This is the 2016 edition of my All-Prospect team. There were a lot of strong performances by Dodgers’ prospects’ this season, and some guys really established themselves as legitimate prospects.
This is the fifth year I’ve done this exercise. Last year’s team might have been the strongest, but this year’s is right up there. Here are the past teams:
This team is based on 2016 minor-league performance and not necessarily a reflection of where they rank within the system, but age and competition level is also taken into account. Don’t expect to see a lot of mid-20s players here.
2016 Los Angeles Dodgers All-Prospect Team
Catcher: Austin Barnes, 26, Triple-A Oklahoma City/Los Angeles
.295/.380/.443, 6 HR, 39 RBI, 22 2B, 11.2 BB%
For the second year in a row, Barnes was the best catching prospect in the system. If he were in a lot of other organizations, he would have long since lost his rookie eligibility. He has nothing left to prove at Triple-A, but his big break might come with another org.

Provided data —
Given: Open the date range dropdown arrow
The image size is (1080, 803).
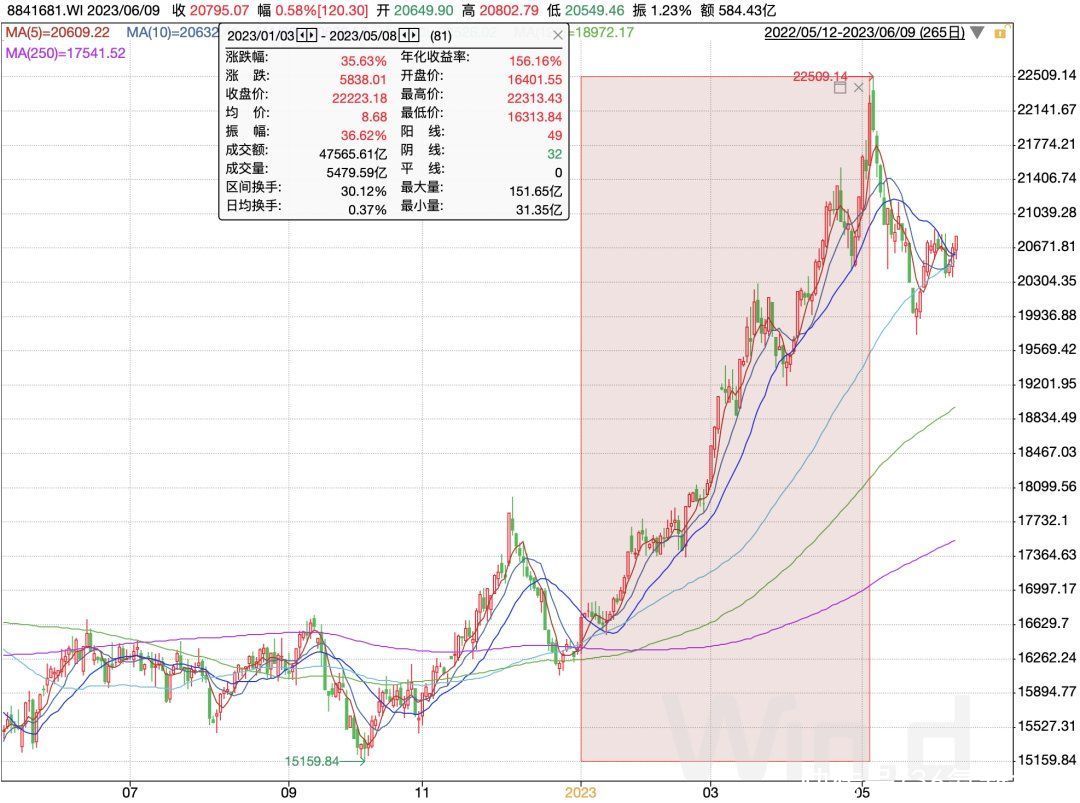Looking at the screenshot, I should (977, 32).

The request —
Continue the 2016 Dodgers All-Prospect team article from the point where it stops. These lines have no connection to the Dodgers prospects piece.

Task result —
Second Team: Keibert Ruiz, 17, AZL Dodgers/Rookie Ogden
First Base: Cody Bellinger, 20, Double-A Tulsa/Triple-A Oklahoma City
.271/.365/.507, 26 HR, 71 RBI, 17 2B, 12.6% BB rate
My Dodger Minor League Player of the Year, Bellinger didn’t hit for as much power as he did for Rancho Cucamonga in 2015, but he showed the power is legitimate and improved in other facets of his game. He increased his walk rate substantially, reduced his strikeout rate and made more contact. Those are great signs going forward for the young slugger. He might go for 35 home runs in the Pacific Coast League next season, because I don’t see him debuting until 2018.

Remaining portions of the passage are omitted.